Well, I'm glad to hear that you don't think I'm attacking you, because I honestly thought you'd like what I wrote. I thought my thesis--that only a very few narrow rules properly govern what should be acceptable sexual behavior, and the wide vista of sexual choices beyond that should be neither legally banned nor socially shunned--was the same as that of the sex-positive community. I thought you might welcome such support from someone outside the movement.
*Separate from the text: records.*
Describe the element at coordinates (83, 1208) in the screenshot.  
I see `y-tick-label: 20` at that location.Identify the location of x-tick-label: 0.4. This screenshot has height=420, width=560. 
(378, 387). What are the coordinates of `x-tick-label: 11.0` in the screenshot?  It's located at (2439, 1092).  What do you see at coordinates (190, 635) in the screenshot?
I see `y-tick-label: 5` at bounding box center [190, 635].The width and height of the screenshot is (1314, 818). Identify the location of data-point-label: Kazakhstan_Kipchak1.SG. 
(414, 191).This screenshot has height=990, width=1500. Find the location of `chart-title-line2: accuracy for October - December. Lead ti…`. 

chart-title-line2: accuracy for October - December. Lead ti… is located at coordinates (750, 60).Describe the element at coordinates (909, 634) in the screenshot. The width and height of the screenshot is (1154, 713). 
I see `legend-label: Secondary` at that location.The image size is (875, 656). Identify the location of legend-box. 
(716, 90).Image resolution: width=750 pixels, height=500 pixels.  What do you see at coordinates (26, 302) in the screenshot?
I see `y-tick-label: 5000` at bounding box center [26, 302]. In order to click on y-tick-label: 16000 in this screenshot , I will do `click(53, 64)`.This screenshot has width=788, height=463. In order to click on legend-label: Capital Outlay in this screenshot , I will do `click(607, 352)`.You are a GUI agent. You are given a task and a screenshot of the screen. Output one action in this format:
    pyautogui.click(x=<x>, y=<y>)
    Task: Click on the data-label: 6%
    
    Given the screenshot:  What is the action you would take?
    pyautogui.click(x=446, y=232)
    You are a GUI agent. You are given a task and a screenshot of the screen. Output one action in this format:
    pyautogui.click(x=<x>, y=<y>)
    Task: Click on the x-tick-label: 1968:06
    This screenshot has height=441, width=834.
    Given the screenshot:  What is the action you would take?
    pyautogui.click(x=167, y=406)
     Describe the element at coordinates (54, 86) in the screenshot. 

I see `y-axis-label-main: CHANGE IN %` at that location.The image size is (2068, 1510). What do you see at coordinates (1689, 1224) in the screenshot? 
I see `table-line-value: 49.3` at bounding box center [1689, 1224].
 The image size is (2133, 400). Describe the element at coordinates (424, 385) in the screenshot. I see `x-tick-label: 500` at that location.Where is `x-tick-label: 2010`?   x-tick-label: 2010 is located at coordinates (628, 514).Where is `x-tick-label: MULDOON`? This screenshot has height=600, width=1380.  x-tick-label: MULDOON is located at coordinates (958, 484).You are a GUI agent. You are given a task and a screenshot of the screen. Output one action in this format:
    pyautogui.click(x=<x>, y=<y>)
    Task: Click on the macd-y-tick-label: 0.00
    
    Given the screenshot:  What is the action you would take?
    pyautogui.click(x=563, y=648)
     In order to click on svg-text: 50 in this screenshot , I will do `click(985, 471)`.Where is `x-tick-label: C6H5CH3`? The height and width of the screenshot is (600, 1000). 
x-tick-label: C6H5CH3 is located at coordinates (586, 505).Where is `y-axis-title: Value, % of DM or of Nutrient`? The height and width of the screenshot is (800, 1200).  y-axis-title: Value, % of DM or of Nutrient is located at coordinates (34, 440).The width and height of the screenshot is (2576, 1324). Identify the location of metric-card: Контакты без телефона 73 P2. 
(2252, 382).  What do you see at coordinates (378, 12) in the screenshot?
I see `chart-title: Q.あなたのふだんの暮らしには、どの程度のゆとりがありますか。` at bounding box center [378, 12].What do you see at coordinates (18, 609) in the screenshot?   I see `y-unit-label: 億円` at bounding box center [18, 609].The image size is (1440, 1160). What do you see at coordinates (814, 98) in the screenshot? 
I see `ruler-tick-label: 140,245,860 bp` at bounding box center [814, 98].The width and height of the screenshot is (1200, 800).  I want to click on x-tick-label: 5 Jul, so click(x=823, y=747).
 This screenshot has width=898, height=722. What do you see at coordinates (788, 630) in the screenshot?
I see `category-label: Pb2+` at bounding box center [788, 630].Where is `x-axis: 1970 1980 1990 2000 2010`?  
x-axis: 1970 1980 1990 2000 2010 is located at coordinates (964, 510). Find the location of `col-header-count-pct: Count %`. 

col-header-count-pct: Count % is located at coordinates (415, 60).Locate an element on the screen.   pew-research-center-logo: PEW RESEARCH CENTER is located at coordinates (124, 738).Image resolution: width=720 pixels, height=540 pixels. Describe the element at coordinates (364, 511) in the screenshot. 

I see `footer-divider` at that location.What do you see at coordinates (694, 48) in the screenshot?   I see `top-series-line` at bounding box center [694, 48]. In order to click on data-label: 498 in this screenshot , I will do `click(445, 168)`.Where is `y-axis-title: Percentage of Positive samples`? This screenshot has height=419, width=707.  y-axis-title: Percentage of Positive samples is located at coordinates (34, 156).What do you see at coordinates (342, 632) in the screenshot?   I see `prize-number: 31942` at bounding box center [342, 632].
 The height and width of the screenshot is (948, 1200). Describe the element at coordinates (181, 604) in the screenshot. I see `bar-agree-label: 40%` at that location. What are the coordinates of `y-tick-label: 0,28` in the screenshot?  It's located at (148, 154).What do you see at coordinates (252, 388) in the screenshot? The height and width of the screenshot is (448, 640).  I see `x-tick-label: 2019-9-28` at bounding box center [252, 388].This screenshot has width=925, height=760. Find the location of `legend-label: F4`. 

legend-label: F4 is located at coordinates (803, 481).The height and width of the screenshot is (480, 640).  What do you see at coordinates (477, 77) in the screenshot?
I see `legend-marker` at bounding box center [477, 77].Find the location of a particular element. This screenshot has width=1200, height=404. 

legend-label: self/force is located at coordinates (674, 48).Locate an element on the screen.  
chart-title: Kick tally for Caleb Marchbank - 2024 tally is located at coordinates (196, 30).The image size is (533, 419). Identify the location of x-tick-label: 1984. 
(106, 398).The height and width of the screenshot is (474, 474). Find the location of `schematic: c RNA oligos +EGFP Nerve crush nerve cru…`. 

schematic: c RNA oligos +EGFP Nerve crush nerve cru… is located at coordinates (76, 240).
Instead you have implied I'm a liar ("what a twisted web we weave") and compared me to Rush Limbaugh. You continue to insist that I have allowed sexually irresponsible extremists to define or represent all in favor of sexual civil rights, which I don't believe I have. I have chosen to address the extremists--and only them--because they are the ones acting badly in the public arena. They are the ones who need addressing, just as the moralists I'm addressing are only the ones acting like repressive busybodies. If you are right and the majority of moralists are in the repressive camp while the majority of libertarians are in the "responsible freedom" camp, then I'm actually condemning a larger swath of moralists than of civil libertarians.

I'm sorry that our apparent disagreement about to whom my remarks are addressed has distracted you from what I hope is our fundamental agreement on basic sexual ethics. Perhaps it may console you that even a misinformed Rush Limbaugh like me is still on what I believe to be your side.